Interesting comment string on Melissa Pamer’s story about frustrations over the Monrovia Police Officers Association’s recent negoiating tactics.
Here’s one example of the comments:
The real story here is the comments that have emmenated from Councilman Adams’ escrow business:
- Monrovia police officers are lazy
- They’re underworked security guards, worth about $15/hour
- They harrass people and write bogus tickets
- They use their guns to get money from people
-The last MPD officer to be injured on the job was hurt because he ate too many donuts at once.(Actually, Sergeant Verna was shot in the face on March 30).
Councilman Adams has not disassociated himself from the comments, nor decried them. Because, the bottom line is, Adams, like much of the council, fundamentally disrespects the work of police officers.
Looks like residents can keep using the Sawpit Wash Trail in Monrovia to jog and walk their dogs, Melissa Pamer reports.
The city had been embroiled in lengthy litigation with a local homeowner who wanted to restrict accesst to the trail where it crosses his property.
But a Pasadena Superior Court judge has sided with the city to keep the trail open to the public.
The story is defintely worth the read.
Melissa Pamer reports on the ongoing negotiations between Monrovia and its police department, which has recently stepped up its tactics by threatening a recall election and by putting up billboards.
On Monday, police launched a telephone poll to gauge voter enthusiasm for recalling three City Council members. On Wednesday, the union began two police-supported ballot initiative petition drives. And on Friday, two billboards critical of the City Council and city manager – and paid for by the police union – went up just outside Monrovia.
Also, the union Thursday appealed an April 23 decision by a Pasadena Superior Court judge denying its request for a neutral arbitrator to help forge a new contract.
City Manager Scott Ochoa, whose own compensation package has come under fire from the MPOA, called the recent actions “publicity stunts” that would not influence city officials. However, he said the tactics had made negotiations “distasteful.”

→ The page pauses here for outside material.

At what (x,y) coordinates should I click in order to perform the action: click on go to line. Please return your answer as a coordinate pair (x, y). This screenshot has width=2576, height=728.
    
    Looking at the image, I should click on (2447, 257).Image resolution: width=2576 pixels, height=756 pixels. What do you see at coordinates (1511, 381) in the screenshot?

More money. That’s what Monrovia officers continue to ask its City Council, Melissa Pamer reports.
MONROVIA – The police union plans to continue lobbying publicly for increased pay, following a move by the City Council to unilaterally implement a one-year contract.
Dozens of off-duty officers and their family members picketed City Hall prior to a contentious council meeting Tuesday night, holding blue “Support Our Police” signs.
The 72-member Monrovia Police Officers’ Association had in recent days sought public support for its efforts to get a 23.2$ 5 $7raise. Residents received e-mails, automated phone calls and mailers after months-long contract negotiations came to an impasse almost two weeks ago.
The city responded with its own campaign, saying Monrovia could not afford to satisfy the MPOA’s demands.
The association on March 6 rejected the city’s offer of a 16.5 percent raise over 3 1/2 years, paving the way for the implementation of the “last, best and final” offer.
Does anyone know the current salaries that these officers are getting? How about the police chief? I’m just curious.